課題 1 -> 矢田小学校の学習についての文章によると、プロジェクト型学習を実践しているのはどの教科の授業か。
課題 2 -> 矢田小学校の学習についての文章を、最後の文「実際に訪問します。」の後から書き継いでください。

----- 読解用抜粋

子どもたちは、自分のペースで学習を進めます。  写真提供 矢田小学校

「そんなに子どもに任せて本当に大丈夫?」という大人の不安をよそに、子どもたちはモチベーションを高く持って学習に取り組みます。それまでは算数が苦手であまり意欲がないように見えた子も、自由進度学習では自ら積極的に学習を進めるようになったという事例もあります。

友だちと協力しながら問題を解く子もいます。  写真提供 矢田小学校

1年生でも、勉強をせずに遊んでしまう子はいません。

「子どもたちはやる気がないから学習に取り組まないのではなく、進め方がわからないだけ。そこをしっかりとフォローしてあげれば、その後は自分から学習に向き合い、主体的に進めていきます」という担任の先生の言葉が印象的です。

生活科でプロジェクト型学習 「自分で決める」が引き出す驚きのモチベーション

矢田小学校が低学年から導入しているのは、自由進度学習だけではありません。プロジェクト型学習も1・2年生から実施しています。

「低学年は計算や漢字などの基礎学習に力を入れるべき」という意見もありますが、「学習への基本的な姿勢を身につける低学年こそ、自分で考えて学びを進める力や、友だちと関わり合って課題に取り組む力を伸ばしていくことが大切」と矢田小学校では考えます。

友だちと意見を出し合いながら、学習を進める子どもたち。  写真提供 矢田小学校

プロジェクト型学習を実践するのは「生活科」の授業。どこの学校でも行う「まち(学区)たんけん」という単元で、基本的な学習内容はそのままに、子どもたちが自ら考え、進められる範囲を広げていきます。

「お店や施設を訪ね、その内容をまとめて発表する」という一連の流れ(授業の約12コマ分)を子どもたちだけで話し合い、必要事項を検討・決定。実際に訪問します。

----------
----- 提供情報

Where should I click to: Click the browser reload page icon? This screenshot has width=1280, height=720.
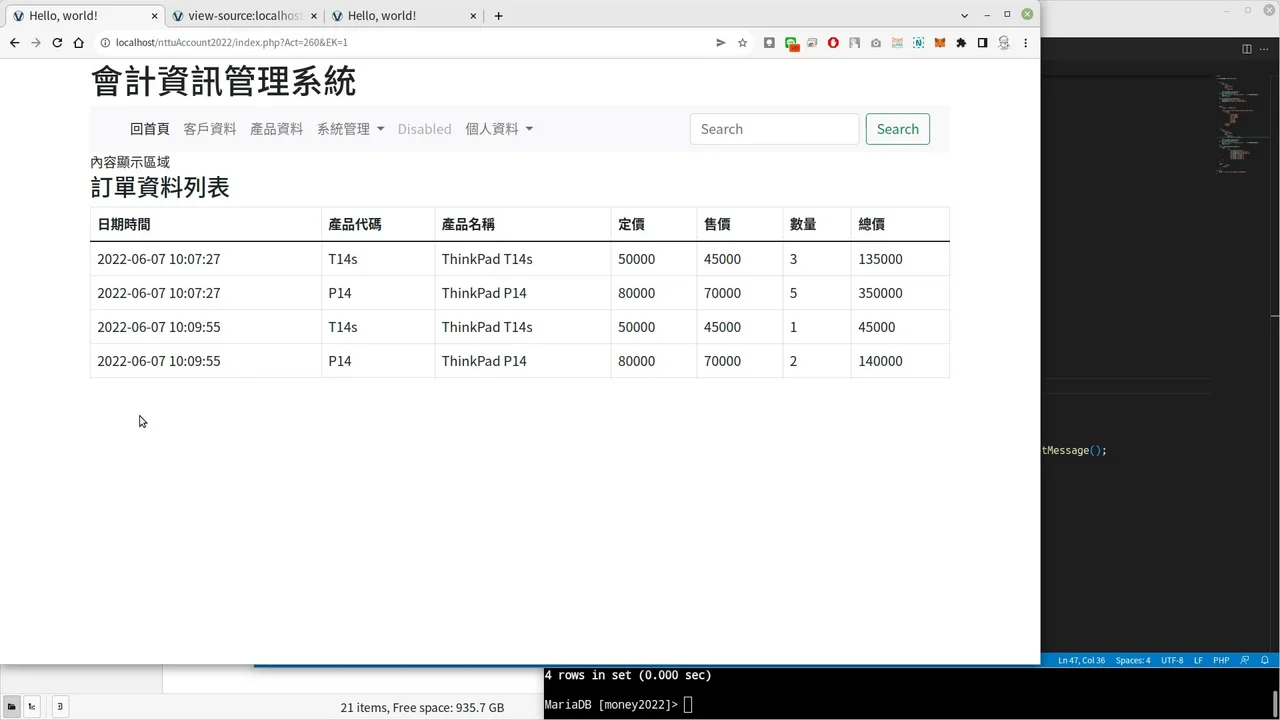pos(57,43)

----------

回答 1 -> 生活科の授業です。

回答 2 ->
インタビューの練習風景。子ども同士で行います。  写真提供 矢田小学校

まだまだ幼い2年生。子どもだけで学習を進められるのかと大人は心配してしまいますが、担任の先生からは「子どもたちは、自分で決められると驚くほど積極的になる」との回答が。適切なサポートさえあれば、2年生でも子どもたち主導で学習することは難しくありません。

生活科でのプロジェクト型学習の様子。訪問したお店で積極的に質問していました。  写真提供 矢田小学校

グループでの学習もポイントです。友だち同士だと意見交換が活発化し、新しいアイデアや工夫が次々と出されます。また、グループワークを継続すると、各々の長所が発揮され、自然な形で役割分担が生まれます。それがさらなる学習の楽しさを引き出し、結果として低学年とは思えない充実した学びにつながっていきます。

工夫次第で1年生でも自律的に学べる 「通常の教科学習」の中で行うプロジェクト型学習

矢田小学校では、2年生同様、1年生の生活科の授業でも「自分で考え、計画を立てて学習を進める」プロジェクト型の学びを実践しています。

自分で考えてプリントに書き込みます。  写真提供 矢田小学校

とはいえ、学習経験が少ない1年生では、独自の工夫が必要になることも。子どもが自分で進める部分と一斉授業でカバーする部分を慎重に見極めながら、学習を進めます。

2022年度の1年生の生活科では、秋をテーマの3つの単元をつなげてプロジェクト型学習を実施しました。校外学習でどんぐりを拾い、それらを使って各自が自由におもちゃやゲームを作る。そして最後に「あきまつり」を行い、近隣の幼稚園児を招待するという流れです。

校外学習で真剣にどんぐりを拾う子どもたち。  写真提供 矢田小学校

「あきまつりをする」というゴールを共有して子どもたちの意欲を高め、その後に出店するお店の企画を考えます。どんなお店にするのかを決め、そこで使うおもちゃやゲームを作る部分は各自で進めていきますが、一連の手順や準備事項の確認は、一斉授業を活用しました。

必要事項をもれなく把握できたことで、その後のおもちゃ作りやおまつりの準備は自らどんどん推進。その実行力の高さに先生も驚きを隠せません。

おもちゃ作りに熱中している様子。  写真提供 矢田小学校

実際の「あきまつり」は大盛況。子どもたちのオリジナリティーあふれるお店がたくさん並びました。担任の先生は、1年生であっても「自分で考えて決められること」が子どもを積極的・意欲的にし、学習へ駆り立てる事実を改めて実感したといいます。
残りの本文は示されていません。